• _Material provided_
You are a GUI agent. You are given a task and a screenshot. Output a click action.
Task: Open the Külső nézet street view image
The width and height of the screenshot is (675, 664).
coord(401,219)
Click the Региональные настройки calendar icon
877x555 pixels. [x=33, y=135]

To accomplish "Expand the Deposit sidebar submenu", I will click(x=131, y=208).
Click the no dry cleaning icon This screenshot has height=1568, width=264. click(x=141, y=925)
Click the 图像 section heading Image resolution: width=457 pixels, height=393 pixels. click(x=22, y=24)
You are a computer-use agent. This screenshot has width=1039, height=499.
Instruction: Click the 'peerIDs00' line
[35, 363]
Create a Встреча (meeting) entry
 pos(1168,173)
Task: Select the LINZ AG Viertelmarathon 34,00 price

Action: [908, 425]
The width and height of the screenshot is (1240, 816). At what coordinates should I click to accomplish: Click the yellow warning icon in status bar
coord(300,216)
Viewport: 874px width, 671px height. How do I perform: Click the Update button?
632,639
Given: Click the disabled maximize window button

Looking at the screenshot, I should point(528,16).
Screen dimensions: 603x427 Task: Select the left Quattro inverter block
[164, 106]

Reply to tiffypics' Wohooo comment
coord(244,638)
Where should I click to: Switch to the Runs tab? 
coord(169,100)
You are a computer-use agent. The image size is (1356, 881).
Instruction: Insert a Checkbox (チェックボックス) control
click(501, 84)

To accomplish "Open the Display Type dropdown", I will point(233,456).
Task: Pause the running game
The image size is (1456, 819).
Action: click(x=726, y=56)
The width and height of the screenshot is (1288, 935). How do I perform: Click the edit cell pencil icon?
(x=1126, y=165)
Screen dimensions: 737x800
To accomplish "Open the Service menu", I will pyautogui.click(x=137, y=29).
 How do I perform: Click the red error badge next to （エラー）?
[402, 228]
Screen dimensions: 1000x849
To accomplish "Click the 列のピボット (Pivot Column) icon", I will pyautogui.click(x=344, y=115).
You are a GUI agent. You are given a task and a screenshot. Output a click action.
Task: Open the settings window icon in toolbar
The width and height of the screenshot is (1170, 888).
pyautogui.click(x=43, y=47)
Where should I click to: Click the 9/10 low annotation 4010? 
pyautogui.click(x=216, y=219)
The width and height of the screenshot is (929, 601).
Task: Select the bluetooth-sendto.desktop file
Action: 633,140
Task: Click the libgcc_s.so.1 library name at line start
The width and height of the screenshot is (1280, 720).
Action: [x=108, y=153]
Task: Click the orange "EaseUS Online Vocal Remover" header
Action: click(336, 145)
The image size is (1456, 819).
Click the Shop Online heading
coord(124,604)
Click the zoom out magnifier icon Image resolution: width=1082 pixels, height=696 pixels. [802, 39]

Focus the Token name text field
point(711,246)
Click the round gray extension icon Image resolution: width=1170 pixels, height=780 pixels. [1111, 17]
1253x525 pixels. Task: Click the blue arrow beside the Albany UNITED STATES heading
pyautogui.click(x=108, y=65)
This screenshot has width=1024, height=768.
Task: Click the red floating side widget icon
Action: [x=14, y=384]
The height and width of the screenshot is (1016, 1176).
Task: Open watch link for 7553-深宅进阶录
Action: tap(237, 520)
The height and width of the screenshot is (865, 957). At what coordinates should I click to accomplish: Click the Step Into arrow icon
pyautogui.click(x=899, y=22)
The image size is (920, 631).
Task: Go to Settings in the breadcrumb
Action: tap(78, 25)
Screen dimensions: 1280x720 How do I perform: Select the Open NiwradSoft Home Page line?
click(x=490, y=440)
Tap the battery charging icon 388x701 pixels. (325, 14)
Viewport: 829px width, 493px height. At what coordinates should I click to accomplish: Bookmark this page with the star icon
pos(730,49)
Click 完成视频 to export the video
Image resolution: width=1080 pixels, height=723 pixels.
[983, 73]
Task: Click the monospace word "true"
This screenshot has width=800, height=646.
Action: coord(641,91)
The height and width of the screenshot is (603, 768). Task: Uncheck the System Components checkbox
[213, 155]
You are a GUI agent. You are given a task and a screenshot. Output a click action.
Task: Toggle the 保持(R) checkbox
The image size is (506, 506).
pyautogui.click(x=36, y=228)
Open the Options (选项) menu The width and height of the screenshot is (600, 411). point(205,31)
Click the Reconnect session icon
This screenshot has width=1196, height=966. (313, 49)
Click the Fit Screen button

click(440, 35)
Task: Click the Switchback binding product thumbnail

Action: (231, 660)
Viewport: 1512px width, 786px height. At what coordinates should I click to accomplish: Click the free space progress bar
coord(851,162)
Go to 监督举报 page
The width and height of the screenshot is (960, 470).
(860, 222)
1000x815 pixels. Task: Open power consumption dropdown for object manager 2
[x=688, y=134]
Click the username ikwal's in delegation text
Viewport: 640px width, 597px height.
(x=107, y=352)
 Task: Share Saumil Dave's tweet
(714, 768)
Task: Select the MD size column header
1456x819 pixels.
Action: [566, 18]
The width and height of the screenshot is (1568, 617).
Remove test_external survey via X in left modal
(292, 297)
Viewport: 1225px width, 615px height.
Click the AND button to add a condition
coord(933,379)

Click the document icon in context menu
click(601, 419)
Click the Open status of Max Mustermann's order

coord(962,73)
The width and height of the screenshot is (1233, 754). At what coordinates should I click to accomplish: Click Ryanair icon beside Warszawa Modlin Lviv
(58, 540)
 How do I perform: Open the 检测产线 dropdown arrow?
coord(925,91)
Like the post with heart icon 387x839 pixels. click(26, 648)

• _Exercise task_
Quote all of the items above word for word.

• _The response_
You are a GUI agent. You are given a task and a screenshot. Output a click action.
Task: Open the Külső nézet street view image
The width and height of the screenshot is (675, 664).
coord(401,219)
Click the Региональные настройки calendar icon
877x555 pixels. [x=33, y=135]

To accomplish "Expand the Deposit sidebar submenu", I will click(x=131, y=208).
Click the no dry cleaning icon This screenshot has height=1568, width=264. click(x=141, y=925)
Click the 图像 section heading Image resolution: width=457 pixels, height=393 pixels. click(x=22, y=24)
You are a computer-use agent. This screenshot has width=1039, height=499.
Instruction: Click the 'peerIDs00' line
[35, 363]
Create a Встреча (meeting) entry
 pos(1168,173)
Task: Select the LINZ AG Viertelmarathon 34,00 price

Action: [908, 425]
The width and height of the screenshot is (1240, 816). At what coordinates should I click to accomplish: Click the yellow warning icon in status bar
coord(300,216)
Viewport: 874px width, 671px height. How do I perform: Click the Update button?
632,639
Given: Click the disabled maximize window button

Looking at the screenshot, I should point(528,16).
Screen dimensions: 603x427 Task: Select the left Quattro inverter block
[164, 106]

Reply to tiffypics' Wohooo comment
coord(244,638)
Where should I click to: Switch to the Runs tab? 
coord(169,100)
You are a computer-use agent. The image size is (1356, 881).
Instruction: Insert a Checkbox (チェックボックス) control
click(501, 84)

To accomplish "Open the Display Type dropdown", I will point(233,456).
Task: Pause the running game
The image size is (1456, 819).
Action: click(x=726, y=56)
The width and height of the screenshot is (1288, 935). How do I perform: Click the edit cell pencil icon?
(x=1126, y=165)
Screen dimensions: 737x800
To accomplish "Open the Service menu", I will pyautogui.click(x=137, y=29).
 How do I perform: Click the red error badge next to （エラー）?
[402, 228]
Screen dimensions: 1000x849
To accomplish "Click the 列のピボット (Pivot Column) icon", I will pyautogui.click(x=344, y=115).
You are a GUI agent. You are given a task and a screenshot. Output a click action.
Task: Open the settings window icon in toolbar
The width and height of the screenshot is (1170, 888).
pyautogui.click(x=43, y=47)
Where should I click to: Click the 9/10 low annotation 4010? 
pyautogui.click(x=216, y=219)
The width and height of the screenshot is (929, 601).
Task: Select the bluetooth-sendto.desktop file
Action: 633,140
Task: Click the libgcc_s.so.1 library name at line start
The width and height of the screenshot is (1280, 720).
Action: [x=108, y=153]
Task: Click the orange "EaseUS Online Vocal Remover" header
Action: click(336, 145)
The image size is (1456, 819).
Click the Shop Online heading
coord(124,604)
Click the zoom out magnifier icon Image resolution: width=1082 pixels, height=696 pixels. [802, 39]

Focus the Token name text field
point(711,246)
Click the round gray extension icon Image resolution: width=1170 pixels, height=780 pixels. [1111, 17]
1253x525 pixels. Task: Click the blue arrow beside the Albany UNITED STATES heading
pyautogui.click(x=108, y=65)
This screenshot has width=1024, height=768.
Task: Click the red floating side widget icon
Action: [x=14, y=384]
The height and width of the screenshot is (1016, 1176).
Task: Open watch link for 7553-深宅进阶录
Action: tap(237, 520)
The height and width of the screenshot is (865, 957). At what coordinates should I click to accomplish: Click the Step Into arrow icon
pyautogui.click(x=899, y=22)
The image size is (920, 631).
Task: Go to Settings in the breadcrumb
Action: tap(78, 25)
Screen dimensions: 1280x720 How do I perform: Select the Open NiwradSoft Home Page line?
click(x=490, y=440)
Tap the battery charging icon 388x701 pixels. (325, 14)
Viewport: 829px width, 493px height. At what coordinates should I click to accomplish: Bookmark this page with the star icon
pos(730,49)
Click 完成视频 to export the video
Image resolution: width=1080 pixels, height=723 pixels.
[983, 73]
Task: Click the monospace word "true"
This screenshot has width=800, height=646.
Action: coord(641,91)
The height and width of the screenshot is (603, 768). Task: Uncheck the System Components checkbox
[213, 155]
You are a GUI agent. You are given a task and a screenshot. Output a click action.
Task: Toggle the 保持(R) checkbox
The image size is (506, 506).
pyautogui.click(x=36, y=228)
Open the Options (选项) menu The width and height of the screenshot is (600, 411). point(205,31)
Click the Reconnect session icon
This screenshot has width=1196, height=966. (313, 49)
Click the Fit Screen button

click(440, 35)
Task: Click the Switchback binding product thumbnail

Action: (231, 660)
Viewport: 1512px width, 786px height. At what coordinates should I click to accomplish: Click the free space progress bar
coord(851,162)
Go to 监督举报 page
The width and height of the screenshot is (960, 470).
(860, 222)
1000x815 pixels. Task: Open power consumption dropdown for object manager 2
[x=688, y=134]
Click the username ikwal's in delegation text
Viewport: 640px width, 597px height.
(x=107, y=352)
 Task: Share Saumil Dave's tweet
(714, 768)
Task: Select the MD size column header
1456x819 pixels.
Action: [566, 18]
The width and height of the screenshot is (1568, 617).
Remove test_external survey via X in left modal
(292, 297)
Viewport: 1225px width, 615px height.
Click the AND button to add a condition
coord(933,379)

Click the document icon in context menu
click(601, 419)
Click the Open status of Max Mustermann's order

coord(962,73)
The width and height of the screenshot is (1233, 754). At what coordinates should I click to accomplish: Click Ryanair icon beside Warszawa Modlin Lviv
(58, 540)
 How do I perform: Open the 检测产线 dropdown arrow?
coord(925,91)
Like the post with heart icon 387x839 pixels. click(26, 648)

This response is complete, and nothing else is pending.